- [TASK OBJECTIVE]:
Pick out and copy each line in the records below that contains the string "will". Case counts.

- [Recorded data]:
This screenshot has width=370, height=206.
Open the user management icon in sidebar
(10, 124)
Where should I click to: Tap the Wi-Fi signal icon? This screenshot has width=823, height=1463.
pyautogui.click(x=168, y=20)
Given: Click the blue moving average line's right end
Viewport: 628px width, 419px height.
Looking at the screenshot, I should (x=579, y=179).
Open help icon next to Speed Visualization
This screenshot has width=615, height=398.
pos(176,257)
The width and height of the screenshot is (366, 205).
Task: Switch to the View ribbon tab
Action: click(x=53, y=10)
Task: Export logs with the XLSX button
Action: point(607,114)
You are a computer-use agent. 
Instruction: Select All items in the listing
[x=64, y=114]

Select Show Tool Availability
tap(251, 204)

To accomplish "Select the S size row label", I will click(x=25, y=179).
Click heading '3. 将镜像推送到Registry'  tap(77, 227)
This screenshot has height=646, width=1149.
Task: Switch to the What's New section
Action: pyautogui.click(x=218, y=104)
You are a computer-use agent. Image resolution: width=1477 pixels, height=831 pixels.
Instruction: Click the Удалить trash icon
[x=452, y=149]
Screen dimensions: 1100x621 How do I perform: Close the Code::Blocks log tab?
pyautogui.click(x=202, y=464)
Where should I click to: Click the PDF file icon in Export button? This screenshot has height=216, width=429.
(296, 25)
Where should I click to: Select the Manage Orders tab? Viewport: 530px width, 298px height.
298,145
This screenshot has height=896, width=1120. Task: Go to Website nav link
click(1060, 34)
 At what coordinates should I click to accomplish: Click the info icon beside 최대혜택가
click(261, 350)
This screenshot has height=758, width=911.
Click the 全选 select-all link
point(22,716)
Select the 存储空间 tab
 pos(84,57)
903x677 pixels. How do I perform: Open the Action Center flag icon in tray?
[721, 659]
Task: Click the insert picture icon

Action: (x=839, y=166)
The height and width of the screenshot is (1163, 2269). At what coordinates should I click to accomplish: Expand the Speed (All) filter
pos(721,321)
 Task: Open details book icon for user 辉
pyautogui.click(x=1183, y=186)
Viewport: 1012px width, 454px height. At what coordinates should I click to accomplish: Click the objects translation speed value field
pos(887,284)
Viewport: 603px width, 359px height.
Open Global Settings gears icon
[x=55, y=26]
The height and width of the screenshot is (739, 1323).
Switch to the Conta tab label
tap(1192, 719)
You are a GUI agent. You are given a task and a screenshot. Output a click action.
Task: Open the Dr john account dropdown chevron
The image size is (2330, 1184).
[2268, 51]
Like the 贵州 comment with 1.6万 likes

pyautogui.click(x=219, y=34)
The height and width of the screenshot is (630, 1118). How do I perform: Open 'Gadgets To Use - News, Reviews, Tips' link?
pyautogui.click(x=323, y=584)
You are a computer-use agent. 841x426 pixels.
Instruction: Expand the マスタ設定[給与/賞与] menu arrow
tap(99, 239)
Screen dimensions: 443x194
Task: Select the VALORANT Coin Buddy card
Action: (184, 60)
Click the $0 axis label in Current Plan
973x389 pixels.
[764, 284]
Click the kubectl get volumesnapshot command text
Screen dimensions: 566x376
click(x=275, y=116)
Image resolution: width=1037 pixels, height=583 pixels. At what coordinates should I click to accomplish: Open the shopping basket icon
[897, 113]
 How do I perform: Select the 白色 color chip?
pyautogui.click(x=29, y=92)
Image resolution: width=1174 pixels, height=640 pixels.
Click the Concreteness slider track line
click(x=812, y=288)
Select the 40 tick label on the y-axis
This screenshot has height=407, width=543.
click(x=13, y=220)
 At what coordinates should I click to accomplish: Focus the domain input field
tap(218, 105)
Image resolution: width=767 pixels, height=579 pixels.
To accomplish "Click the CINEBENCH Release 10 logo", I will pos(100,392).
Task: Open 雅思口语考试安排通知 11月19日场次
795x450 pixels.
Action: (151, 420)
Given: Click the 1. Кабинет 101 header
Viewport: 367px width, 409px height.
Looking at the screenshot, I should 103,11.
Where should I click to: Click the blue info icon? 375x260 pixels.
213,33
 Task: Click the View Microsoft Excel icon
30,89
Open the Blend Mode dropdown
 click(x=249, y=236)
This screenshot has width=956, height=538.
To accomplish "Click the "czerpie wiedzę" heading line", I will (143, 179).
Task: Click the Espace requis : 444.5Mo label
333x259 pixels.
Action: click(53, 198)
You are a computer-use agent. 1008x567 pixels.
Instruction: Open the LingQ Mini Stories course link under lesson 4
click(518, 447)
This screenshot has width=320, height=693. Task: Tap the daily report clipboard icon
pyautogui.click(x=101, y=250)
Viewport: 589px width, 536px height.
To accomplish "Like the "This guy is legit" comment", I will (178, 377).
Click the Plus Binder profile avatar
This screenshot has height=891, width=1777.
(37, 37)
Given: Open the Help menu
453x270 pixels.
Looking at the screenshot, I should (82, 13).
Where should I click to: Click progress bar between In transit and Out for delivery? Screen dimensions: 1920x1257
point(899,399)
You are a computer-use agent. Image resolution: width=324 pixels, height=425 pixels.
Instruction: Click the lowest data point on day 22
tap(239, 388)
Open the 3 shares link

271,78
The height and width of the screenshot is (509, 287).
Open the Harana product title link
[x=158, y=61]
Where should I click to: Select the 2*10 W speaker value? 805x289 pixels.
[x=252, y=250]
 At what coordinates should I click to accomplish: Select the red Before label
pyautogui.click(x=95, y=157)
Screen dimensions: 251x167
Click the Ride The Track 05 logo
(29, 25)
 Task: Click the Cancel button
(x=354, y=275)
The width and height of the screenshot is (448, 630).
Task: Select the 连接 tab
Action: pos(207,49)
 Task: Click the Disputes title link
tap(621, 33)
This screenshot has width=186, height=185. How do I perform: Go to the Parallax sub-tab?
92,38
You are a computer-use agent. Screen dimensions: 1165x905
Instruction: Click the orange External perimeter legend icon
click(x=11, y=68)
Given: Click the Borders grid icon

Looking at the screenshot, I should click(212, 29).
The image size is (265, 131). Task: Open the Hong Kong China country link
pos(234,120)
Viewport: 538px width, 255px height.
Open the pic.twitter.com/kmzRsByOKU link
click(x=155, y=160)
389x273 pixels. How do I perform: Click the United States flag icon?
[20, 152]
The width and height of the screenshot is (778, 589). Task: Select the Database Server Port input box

- [ANSWER TO THE EXERCISE]:
To accomplish "Select the S size row label", I will click(x=25, y=179).
To accomplish "Click the CINEBENCH Release 10 logo", I will pos(100,392).
To accomplish "Click the "czerpie wiedzę" heading line", I will (143, 179).
To accomplish "Like the "This guy is legit" comment", I will (178, 377).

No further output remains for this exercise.